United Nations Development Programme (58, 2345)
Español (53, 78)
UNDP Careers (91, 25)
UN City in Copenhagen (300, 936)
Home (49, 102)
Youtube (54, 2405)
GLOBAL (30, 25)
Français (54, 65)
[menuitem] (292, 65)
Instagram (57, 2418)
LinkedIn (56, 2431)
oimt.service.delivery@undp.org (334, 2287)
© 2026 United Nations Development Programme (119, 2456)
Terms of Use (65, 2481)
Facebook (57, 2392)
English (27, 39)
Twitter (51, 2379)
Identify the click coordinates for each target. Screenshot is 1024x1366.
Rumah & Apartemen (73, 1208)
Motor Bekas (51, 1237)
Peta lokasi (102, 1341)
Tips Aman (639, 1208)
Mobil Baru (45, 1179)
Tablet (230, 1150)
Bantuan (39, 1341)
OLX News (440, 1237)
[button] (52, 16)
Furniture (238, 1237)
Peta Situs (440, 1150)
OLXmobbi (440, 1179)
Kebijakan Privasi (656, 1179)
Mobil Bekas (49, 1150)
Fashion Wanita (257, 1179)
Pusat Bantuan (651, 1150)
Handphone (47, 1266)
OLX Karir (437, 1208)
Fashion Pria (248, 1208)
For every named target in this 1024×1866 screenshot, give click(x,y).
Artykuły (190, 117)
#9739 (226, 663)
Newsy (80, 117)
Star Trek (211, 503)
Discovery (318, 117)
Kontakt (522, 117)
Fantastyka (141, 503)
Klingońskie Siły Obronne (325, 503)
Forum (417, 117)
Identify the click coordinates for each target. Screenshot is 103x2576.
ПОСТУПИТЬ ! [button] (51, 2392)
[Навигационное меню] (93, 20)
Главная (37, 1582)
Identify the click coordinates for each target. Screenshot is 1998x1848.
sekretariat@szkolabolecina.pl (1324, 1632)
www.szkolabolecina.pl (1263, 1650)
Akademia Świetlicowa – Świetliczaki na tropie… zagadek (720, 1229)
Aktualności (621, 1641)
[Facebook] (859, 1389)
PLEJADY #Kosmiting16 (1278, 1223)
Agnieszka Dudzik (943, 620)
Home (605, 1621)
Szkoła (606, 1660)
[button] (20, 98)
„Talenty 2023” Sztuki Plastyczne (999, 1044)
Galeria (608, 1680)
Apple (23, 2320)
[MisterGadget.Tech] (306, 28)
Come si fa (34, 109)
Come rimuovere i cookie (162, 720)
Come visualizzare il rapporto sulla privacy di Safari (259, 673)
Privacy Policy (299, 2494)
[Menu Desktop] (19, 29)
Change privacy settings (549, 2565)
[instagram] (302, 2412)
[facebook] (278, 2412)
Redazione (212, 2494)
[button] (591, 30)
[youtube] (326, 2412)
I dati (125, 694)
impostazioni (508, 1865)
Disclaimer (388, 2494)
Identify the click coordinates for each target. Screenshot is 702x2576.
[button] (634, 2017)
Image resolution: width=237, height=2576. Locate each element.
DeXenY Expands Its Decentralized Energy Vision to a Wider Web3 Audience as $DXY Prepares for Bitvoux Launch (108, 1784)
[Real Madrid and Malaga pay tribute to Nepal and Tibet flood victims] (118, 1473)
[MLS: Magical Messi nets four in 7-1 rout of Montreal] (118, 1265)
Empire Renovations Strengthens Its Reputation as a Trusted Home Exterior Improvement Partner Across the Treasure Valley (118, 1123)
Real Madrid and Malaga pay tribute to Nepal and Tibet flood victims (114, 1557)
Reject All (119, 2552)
- - -
• Exercise instructions
Repeat exactly, and only, the lines from the one containing "[MLS: Magical Messi" through the last line above.

• Finished task
[MLS: Magical Messi nets four in 7-1 rout of Montreal] (118, 1265)
Empire Renovations Strengthens Its Reputation as a Trusted Home Exterior Improvement Partner Across the Treasure Valley (118, 1123)
Real Madrid and Malaga pay tribute to Nepal and Tibet flood victims (114, 1557)
Reject All (119, 2552)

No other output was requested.